Date Prev | Date Next | Date Index | Thread Index | Author Index | Historical

Re: Converged Networks Threat (Was: Level3 Outage)

  • From: Matthew Crocker
  • Date: Wed Feb 25 13:45:32 2004

I'm saying that if a network had a FR/ATM/TDM failure in the past
it would be limited to just the FR/ATM/TDM network. (well, aside from
any IP circuits that are riding that FR/ATM/TDM network). We're now seeing
the change from the TDM based network being the underlying network to the
"IP/MPLS Core" being this underlying network.

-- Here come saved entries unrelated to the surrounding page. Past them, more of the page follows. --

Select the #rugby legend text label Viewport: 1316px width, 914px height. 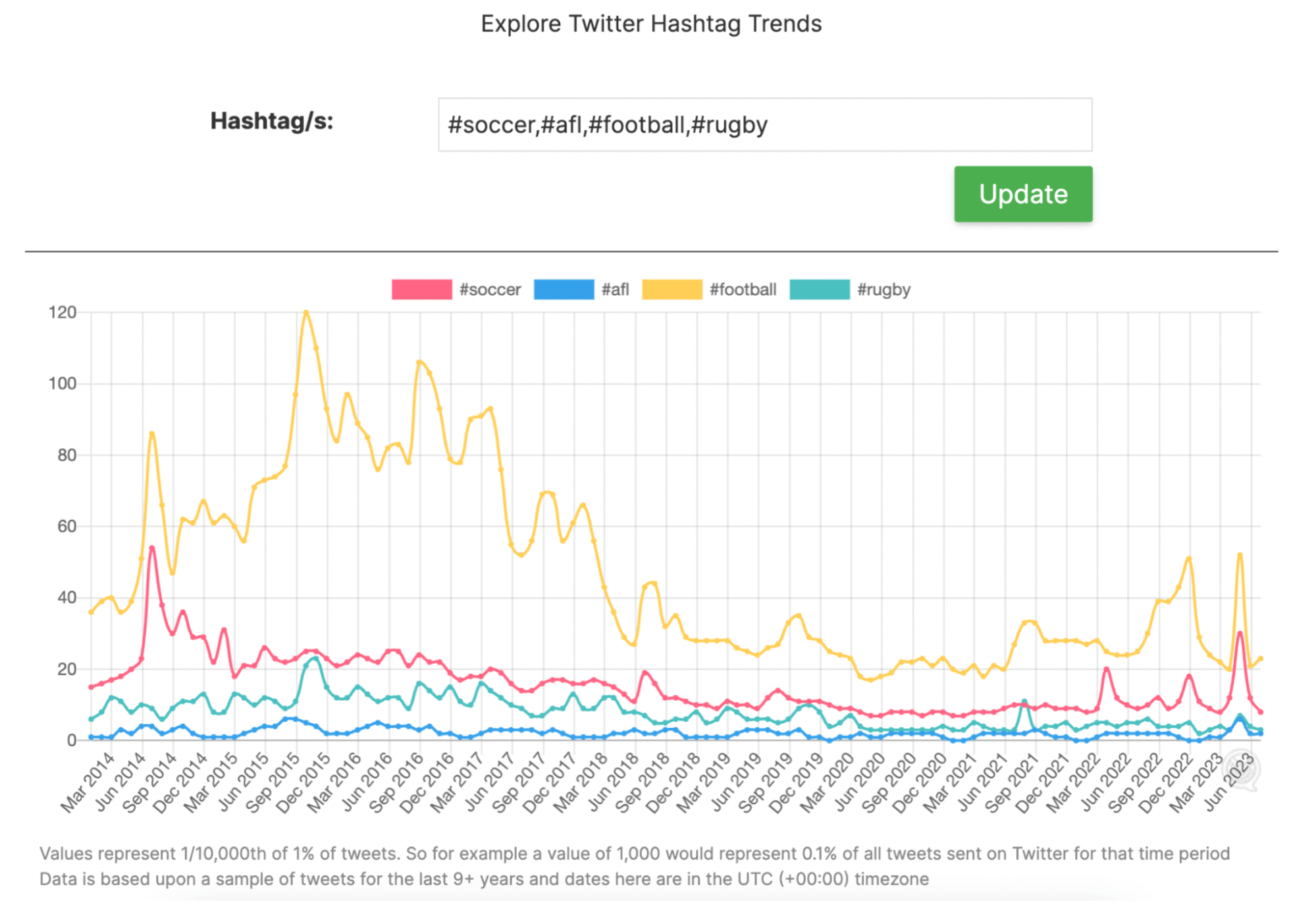coord(883,290)
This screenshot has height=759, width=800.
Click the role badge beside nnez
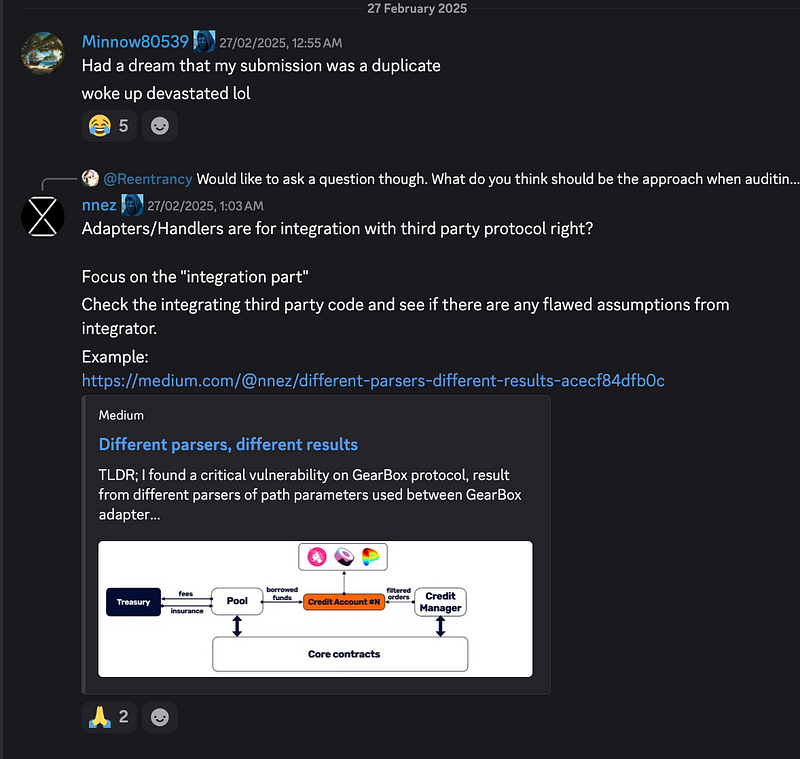coord(132,205)
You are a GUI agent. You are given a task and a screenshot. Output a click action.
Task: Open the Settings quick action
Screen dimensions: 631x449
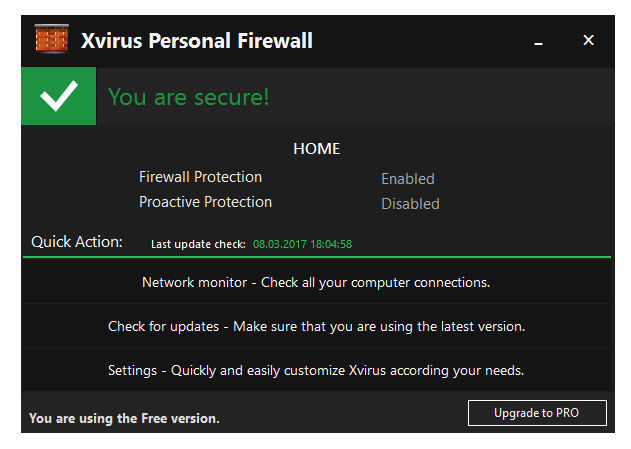(316, 370)
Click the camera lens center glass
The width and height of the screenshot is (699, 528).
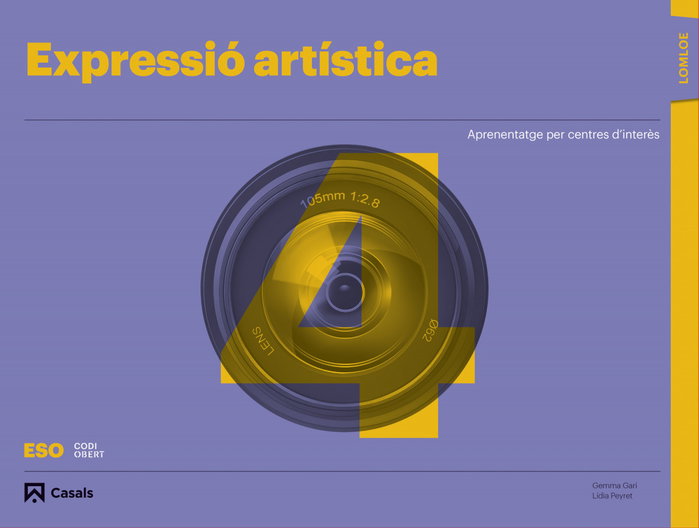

What it means is that a failure of the IP portion of the network
that disrupts the underlying MPLS/GMPLS/whatnot core that is now
transporting these FR/ATM/TDM services, does pose a risk. Is the risk
greater than in the past, relying on the TDM/WDM network? I think that
there could be some more spectacular network failures to come. Overall
I think people will learn from these to make the resulting networks
more reliable. (eg: there has been a lot learned as a result of the
NE power outage last year).

Internet traffic should run over an IP/MPLS core in a separate session (VRF, Virtual context, whatever..) so the MPLS core never sees the full BGP routing information of the Internet. So long as router vendors can provide proper protection between routing instances so one virtual router can't consume all memory/cpu; The MPLS core should be pretty stable. The core MPLS network and control plane should be completely separate from regular traffic and much less complex for any given carrier. VoIP, Internet, EoM, AToM, FRoM, TDMoM should all run in separate sessions all isolated from each other. A router should act like a unix machine treating each MPLS/VRF session as a separate user, isolating and protecting users from each other, providing resource allocation and limits. I'm not sure of the effectiveness of current generation routers but it should be coming down the line. That said, the IP/MPLS core should be more stable than traditional TDM networks, the Internet itself may not stabilize but that shouldn't affect the core. What happened at L3 was an internet outage, that shouldn't in theory affect the MPLS core. Think back 10 years when it was common for a unix binary to wipe out a machine by consuming all resources (fork bombs anyone?). Unix machines have come a long way since then. Routers need to follow the same progression. What is the routing equivalent of 'while (1) { fork(); };'? Currently it is massive BGP flapping that chew resources. A good router should be immune to that and can be with proper resource management.